Moreover, the Geigers argue that Garrison’s request for relief exceeded the
relief allowed by Section 507.060.4. Therefore, the Geigers contend that Garrison
was not entitled to relief even if it had met the Section 507.060.4 elements. A
circuit court is “limited when awarding relief to a party to the relief requested in
the pleadings.” City of Kansas City v. New York-Kansas Bldg. Assocs., L.P., 96
S.W.3d 846, 853 (Mo. App. 2002). Rather than request relief from liability “in
excess of [Garrison’s] contractual limits of coverage,” Garrison asked the circuit
court to grant an order relieving it from “all liability” relating to McWhirt’s policy
and the accident. At a February 18, 2021 hearing, the circuit court and the
interpleader defendants each expressed uncertainty with the court’s ability to
grant relief from “all liability” under Section 507.060.4 while actual claims against
the policy were still being raised and adjudicated. Although there was discussion
at the hearing of amending the interpleader petition to exclude the “all liability”

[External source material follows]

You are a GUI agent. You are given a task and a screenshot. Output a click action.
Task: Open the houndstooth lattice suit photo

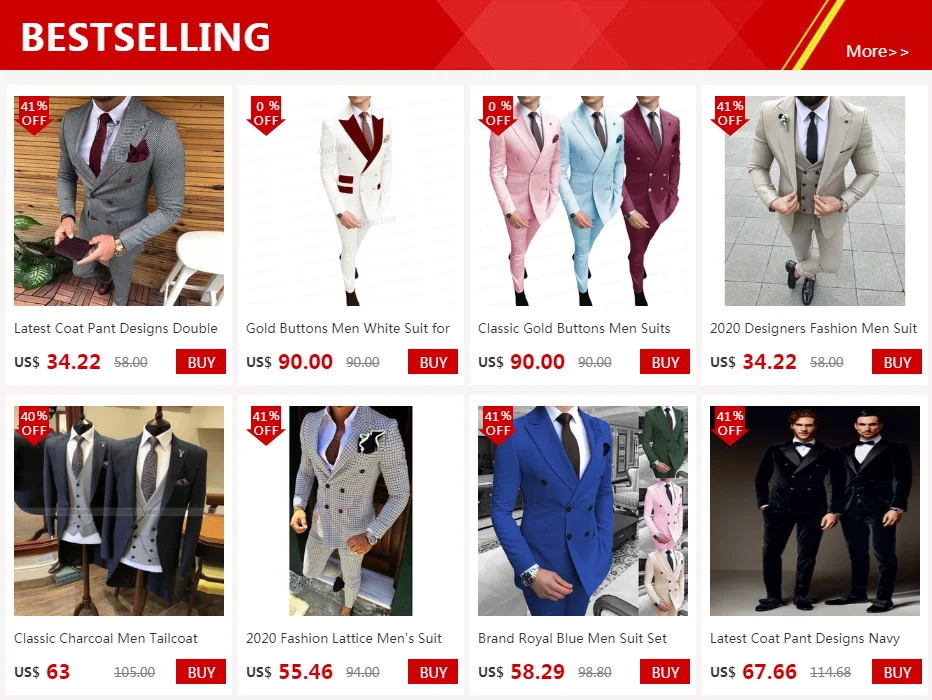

language, Garrison ultimately declined to do so. During oral argument, Garrison
conceded that, had it secured the order it sought from the circuit court, it would
7 have taken the position that the order foreclosed future bad faith claims, even
though such claims do not directly involve coverage claims under a policy of
insurance.
We need not resolve whether the phrase “shall not be liable . . .for any
amount in excess of the [insurer’s] contractual limits of coverage” includes
liability for claims like bad faith, since Garrison did not demonstrate satisfaction of
the condition of continued provision of a good faith defense to its insured. Under
the circumstances, therefore, we cannot conclude that the circuit court erred in
rejecting Garrison’s contention that it was entitled to an order discharging it from
“all liability” in connection with the Garrison policy and the June 13, 2020 motor
vehicle accident.
That is particularly so because even if, in equity, the circuit court were
authorized to consider granting relief to Garrison from “all liability,” the facts at
the time of trial preclude such an award. The Geigers argued at trial, and Garrison
did not refute, that, at the time, the Geigers were involved in ongoing litigation on
a claim of property damage resulting from the accident. Regardless of whether
Garrison faced additional multiple liability, the presence of an actual pending
claim of liability against the insurance policy directly evidences that Garrison had
not resolved its potential liabilities in a manner sufficient to be awarded relief
from “all liability” in equity.
Consequently, we need not resolve whether Section 507.060.4 authorizes a
circuit court in an interpleader action to enter an order declaring that an insurer
8 has no further liability, or to resolve the parties’ contentions as to whether
Garrison complied with Section 507.060.4, because Garrison has failed to
demonstrate that it was entitled to its requested relief. The point is denied.
9 CONCLUSION
The judgment is affirmed.
____________________________________ LISA WHITE HARDWICK, JUDGE ALL CONCUR.